**Dataset rows:**
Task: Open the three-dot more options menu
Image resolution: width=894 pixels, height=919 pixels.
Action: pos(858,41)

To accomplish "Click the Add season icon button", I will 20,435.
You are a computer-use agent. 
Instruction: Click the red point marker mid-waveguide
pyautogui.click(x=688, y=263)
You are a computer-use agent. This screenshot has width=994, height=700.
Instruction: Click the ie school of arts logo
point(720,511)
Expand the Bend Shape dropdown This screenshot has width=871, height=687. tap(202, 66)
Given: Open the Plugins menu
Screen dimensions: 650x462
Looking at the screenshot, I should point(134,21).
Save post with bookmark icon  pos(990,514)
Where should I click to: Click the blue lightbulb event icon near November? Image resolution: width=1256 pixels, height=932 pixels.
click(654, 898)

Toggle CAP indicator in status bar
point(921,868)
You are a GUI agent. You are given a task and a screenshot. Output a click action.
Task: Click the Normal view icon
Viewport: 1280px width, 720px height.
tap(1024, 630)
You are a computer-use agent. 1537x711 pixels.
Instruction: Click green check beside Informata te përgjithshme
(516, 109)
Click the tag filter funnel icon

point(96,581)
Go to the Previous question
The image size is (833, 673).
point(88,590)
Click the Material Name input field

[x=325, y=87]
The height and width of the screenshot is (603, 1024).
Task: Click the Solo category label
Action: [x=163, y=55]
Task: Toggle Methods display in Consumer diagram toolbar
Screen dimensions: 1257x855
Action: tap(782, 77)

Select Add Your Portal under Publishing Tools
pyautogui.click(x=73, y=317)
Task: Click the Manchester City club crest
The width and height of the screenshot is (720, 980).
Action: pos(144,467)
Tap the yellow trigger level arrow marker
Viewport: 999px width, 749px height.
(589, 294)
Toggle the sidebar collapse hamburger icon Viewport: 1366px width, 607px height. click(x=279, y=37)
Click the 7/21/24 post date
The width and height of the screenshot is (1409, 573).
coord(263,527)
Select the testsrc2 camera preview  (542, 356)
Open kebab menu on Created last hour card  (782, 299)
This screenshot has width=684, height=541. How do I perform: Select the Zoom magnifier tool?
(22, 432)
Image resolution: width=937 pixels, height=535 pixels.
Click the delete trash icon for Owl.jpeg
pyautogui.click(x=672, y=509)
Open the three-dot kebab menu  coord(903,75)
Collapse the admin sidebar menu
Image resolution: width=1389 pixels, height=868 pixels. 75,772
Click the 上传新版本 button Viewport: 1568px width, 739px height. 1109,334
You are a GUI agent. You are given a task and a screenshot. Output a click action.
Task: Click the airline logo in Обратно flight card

**Exercise instructions:**
Arrange the rows between the line holding "I will 20,435." and the line holding "point(921,868)", inclusive, as a Markdown table with a Row column for the row number and a Line column for the line, leaving out blank lines.

**Response:**
| Row | Line |
|---|---|
| 1 | To accomplish "Click the Add season icon button", I will 20,435. |
| 2 | You are a computer-use agent.  |
| 3 | Instruction: Click the red point marker mid-waveguide |
| 4 | pyautogui.click(x=688, y=263) |
| 5 | You are a computer-use agent. This screenshot has width=994, height=700. |
| 6 | Instruction: Click the ie school of arts logo |
| 7 | point(720,511) |
| 8 | Expand the Bend Shape dropdown This screenshot has width=871, height=687. tap(202, 66) |
| 9 | Given: Open the Plugins menu |
| 10 | Screen dimensions: 650x462 |
| 11 | Looking at the screenshot, I should point(134,21). |
| 12 | Save post with bookmark icon  pos(990,514) |
| 13 | Where should I click to: Click the blue lightbulb event icon near November? Image resolution: width=1256 pixels, height=932 pixels. |
| 14 | click(654, 898) |
| 15 | Toggle CAP indicator in status bar |
| 16 | point(921,868) |